Bible Notebook · Asistente

Lucas 6:45

El hombre bueno, del buen tesoro de su corazón saca lo que es bueno; y el hombre malo, del mal tesoro saca lo que es malo; porque de la abundancia del corazón habla su boca.

Introducción

Este versículo de Lucas presenta una enseñanza breve y potente de Jesús sobre la relación entre el interior humano y lo que exterioriza. Con la imagen del “tesoro” en el corazón, el Señor subraya que las palabras y acciones son fruto de lo que realmente hay en el alma: bondad produce bienes; maldad produce lo contrario. Es una invitación a mirar no solo el comportamiento visible sino la raíz interior que lo genera.

Contexto histórico-cultural y autoría

El evangelio de Lucas, escrito por Lucas el médico y compañero de Pablo, está dirigido a un público amplio, incluidas comunidades gentiles, y busca presentar a Jesús como Salvador universal. Lucas 6 recoge parte del discurso que se conoce como el Sermón del Llano (paralelo al Sermón del Monte en Mateo), donde Jesús enseña a la multitud y a sus discípulos sobre el carácter del Reino y la vida ética que debe brotar de él. En la mentalidad judía del primer siglo, el “corazón” no era solo sentimiento, sino el centro del pensamiento, la voluntad y la moral; hablar de un tesoro interior conecta con imágenes comunes de la época sobre depósito, riqueza interior y fuentes de conducta.

Personajes y lugares

El hablante es Jesús, dirigiéndose a la multitud y a sus discípulos en la llanura donde pronuncia estas enseñanzas. Los personajes mencionados en el versículo son tipos humanos: “el hombre bueno” y “el hombre malo”, figuras representativas que simbolizan estados morales, no individuos concretos. También aparecen imágenes funcionales: el “corazón” como lugar interior y la “boca” como órgano que manifiesta lo interno.

Explicación y significado del texto

La metáfora del tesoro alude a un depósito interior: lo que guardamos en el corazón —creencias, afectos, motivaciones— eventualmente se manifiesta en palabras y hechos. “El hombre bueno, del buen tesoro de su corazón saca lo que es bueno” indica que la bondad auténtica no es solamente una fachada sino el fruto de un interior transformado.
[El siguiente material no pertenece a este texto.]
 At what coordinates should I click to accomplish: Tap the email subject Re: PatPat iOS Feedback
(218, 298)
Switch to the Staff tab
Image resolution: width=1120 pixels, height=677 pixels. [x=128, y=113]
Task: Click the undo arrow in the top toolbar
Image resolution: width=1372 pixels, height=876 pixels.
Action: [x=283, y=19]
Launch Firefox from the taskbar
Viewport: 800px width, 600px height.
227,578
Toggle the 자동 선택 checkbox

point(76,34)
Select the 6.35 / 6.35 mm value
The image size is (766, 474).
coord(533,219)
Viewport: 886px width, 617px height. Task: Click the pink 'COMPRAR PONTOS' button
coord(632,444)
De modo inverso, la maldad produce expresiones dañinas. La frase final, “porque de la abundancia del corazón habla su boca”, plantea un principio de desbordamiento: la lengua sirve como indicador confiable de la calidad del alma.

Teológicamente, el pasaje confronta la hipocresía y señala la necesidad de una transformación interna —obra del Espíritu y fruto de la gracia— para que la vida exterior sea coherente con el Reino. Pastoralmente, nos alerta sobre la importancia de custodiar el corazón: la formación espiritual (oración, lectura bíblica, comunidad) cambia el “tesoro” y, por tanto, las palabras y obras. También nos recuerda la responsabilidad personal: nuestras conversaciones y acciones testifican sobre lo que realmente valoramos.

Devocional

Este versículo nos invita a una autoexploración sincera: ¿qué tesoro guardo en mi corazón? Antes de justificar una palabra o un gesto, conviene preguntar a Dios qué razones y afectos gobiernan mi interior. Pide al Espíritu que revele y purifique lo escondido, y que cambie la raíz de tus pensamientos para que de ella broten palabras que edifiquen y reflejen la misericordia de Cristo.

Practica hoy la pausa antes de hablar y la costumbre de traer cada palabra al Señor en oración. Alimenta tu corazón con la Palabra y la presencia de Dios para que, por abundancia, tu boca proclame vida, esperanza y verdad; así tu testimonio será coherente con la transformación que Jesús obra en quienes le siguen.